I saw a post on Facebook this morning that one of my friends is having her baby today!
Lets have a round of applause (clap your hands in a big circle......I'm waiting).
I am reminded of when Henry was brand new. And I was terrified. Scratch that...I'm still terrified. It is kind of amazing to me that they just bundled him up and sent him home with us. They didn't make us answer any questions...take a quiz. Nothing. They just trusted that we would know what to do with him. I mean, we figured it out, but I'm not going to lie. It was a little hairy there at the start.
We got him home and then it was like, "Now what?"
We spent 10 months preparing everything for him to enter our lives...but what do we actually do with him?"

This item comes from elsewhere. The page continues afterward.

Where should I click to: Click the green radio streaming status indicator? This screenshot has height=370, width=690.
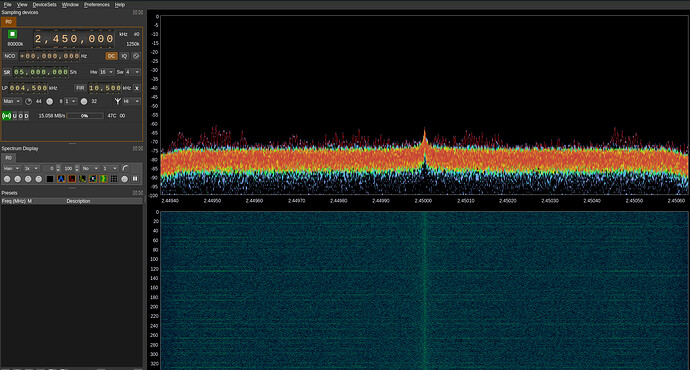7,116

Well we set him on the coffee table and stared at him for a few hours. Then we fed him. He slept...more staring. We bundled him up and held him (while staring at him). He would sneeze and we would all look at each other, like should he be sneezing? Do we need to call the pediatrician? He would explosively poop and then fall back asleep. It basically went like that for about the first two weeks.

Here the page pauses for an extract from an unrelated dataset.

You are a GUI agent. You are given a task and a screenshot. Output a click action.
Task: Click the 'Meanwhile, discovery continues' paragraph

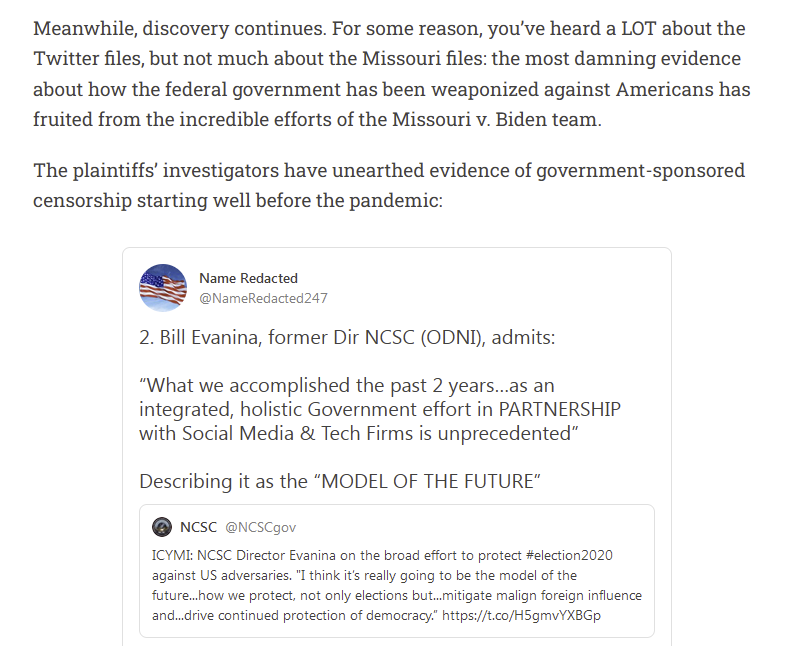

Then our moms were gone...and Michael went back to work.
Aaacck. You mean I'm solely responsible for keeping him alive for 10 hours during the day.
But...we made it. Slowly a pattern started to emerge. Little Man and I got to know each other. Now I know his little quirks...what he does when he's tired, when he'll get tired, when he'll probably be hungry (that one isn't very hard because he's always hungry), when he'll be in prime playing mood.
Against all odds...Henry is still alive. Sleeping as I type this (He enjoys a good snooze after breakfast, just like his mom).
He is like a 15 pound, 26 inch long Rubik's cube. I just keep turning him around in my hands. Trying to work it out. I know I'll never figure it out, and just when I think I'm close, he'll throw me off. He'll start doing something he has never done before. Then I start all over again.
Realizing that there is always going to be a new challenge was the challenge.
So enjoy your little puzzle...its the only one you'll never be able to finish. But trying will be the MOST fun you've ever had.